| Complete the following |
(a) In the court ruling below, why does the Court doubt that Plaintiff would often travel to the Property to buy lobster? Answer in one to three sentences.
(b) Please say whether each statement agrees with the court ruling below, answering yes or no and quoting the deciding words: (i) Plaintiff testified that he would return if the parking were fixed to include van accessible parking. (ii) Plaintiff has been a plaintiff in fewer than 1,000 federal lawsuits. (iii) Plaintiff filed six other lawsuits on the same day he filed this one.

------ Exercise text ------

During trial, Defendants’ counsel also questioned Plaintiff regarding another lawsuit he filed against a marijuana dispensary, of which the Court took judicial notice at trial, but Plaintiff was unable to recall anything from personal knowledge regarding the lawsuit. See Tr. at 58:2-59:5; see also Trial Exhibit 38 at 3, ¶¶ 8-9 (alleging Plaintiff went to a dispensary in November 2017, which also lacked handicap accessible parking).

Plaintiff had the burden of proof at trial. On the one hand, when asked directly, "If they were to fix the parking and have a van accessible parking[,] would you go back?," Plaintiff responded, "Yes. Absolutely." Tr. at 68:6-8. On the other hand, Plaintiff also testified that he "purchase[s] lobster all the time," id. at 68:12, and that he recently purchased a "big lot from Costco, and luckily they deliver," so he does not have to go into Costco, id. at 68:12-14. Absent testimony regarding where Plaintiff lives or whether the Lobster Shop has better prices than Costco, which delivers to him, the Court finds it doubtful that Plaintiff would frequently travel to the Property to purchase lobster, as he testified. This is bolstered by the fact Plaintiff has filed previous lawsuits in which he admits he never intended to return to the premises. See , e.g. , Langer v. Lapiz Properties Group , Case No. 3:20-cv-0664-BEN-MDD, 2020 WL 5877841 (the " Lapiz Case"); see also Order, ECF No. 46 (taking judicial notice of the fact that Plaintiff admitted in the Lapiz Case that he did not intend to return to the premises). Plaintiff was also cross-examined regarding the fact that on the day he filed this lawsuit, he also filed six (6) other lawsuits. Yet, Plaintiff was unfamiliar with those suits as well as the businesses involved. See Tr. at 52:18-20, 57:21-24. During trial, this Court also took judicial notice of the fact that since May 1, 2002, or over the course of the past eighteen (18) years, Plaintiff has been a plaintiff in 1,498 federal lawsuits. Tr. at 46:5-47:7; see also Order on Plaintiff's Motion in Limine, ECF No. 90 at 7:1-2. This extensive litigation history coupled with Plaintiff's inability to recall details about the businesses involved and allegations made, including whether he intended to return to those businesses, weighs against Plaintiff with respect to the credibility of this professed intent to return. To the contrary, the Court finds that, at the time he filed suit, Mr. Langer did not intend to return to the Property (at least to purchase lobster). The Court finds that Plaintiff's purpose in visiting the Property was to identify potential ADA violations, not to actually purchase lobster or patronize the Smoke Shop.

------ Data provided ------

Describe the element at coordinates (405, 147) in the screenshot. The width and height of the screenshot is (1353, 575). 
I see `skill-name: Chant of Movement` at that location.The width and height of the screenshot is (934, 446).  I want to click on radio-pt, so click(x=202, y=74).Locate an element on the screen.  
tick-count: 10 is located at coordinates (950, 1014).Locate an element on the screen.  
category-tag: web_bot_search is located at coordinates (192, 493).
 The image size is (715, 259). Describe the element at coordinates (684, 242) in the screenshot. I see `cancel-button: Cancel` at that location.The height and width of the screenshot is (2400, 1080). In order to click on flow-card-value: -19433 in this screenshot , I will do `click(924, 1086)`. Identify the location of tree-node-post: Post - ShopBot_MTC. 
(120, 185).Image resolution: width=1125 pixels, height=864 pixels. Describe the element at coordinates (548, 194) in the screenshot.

------

| Answers to the exercise |
(a) There was no testimony about where Plaintiff lives or whether the Lobster Shop has better prices than Costco, which delivers lobster to him. The Court adds that this doubt is strengthened by earlier lawsuits in which Plaintiff admitted he never intended to return to the premises.

(b)
(i) Yes: "Plaintiff responded, "Yes. Absolutely.""
(ii) No: "Plaintiff has been a plaintiff in 1,498 federal lawsuits."
(iii) Yes: "on the day he filed this lawsuit, he also filed six (6) other lawsuits."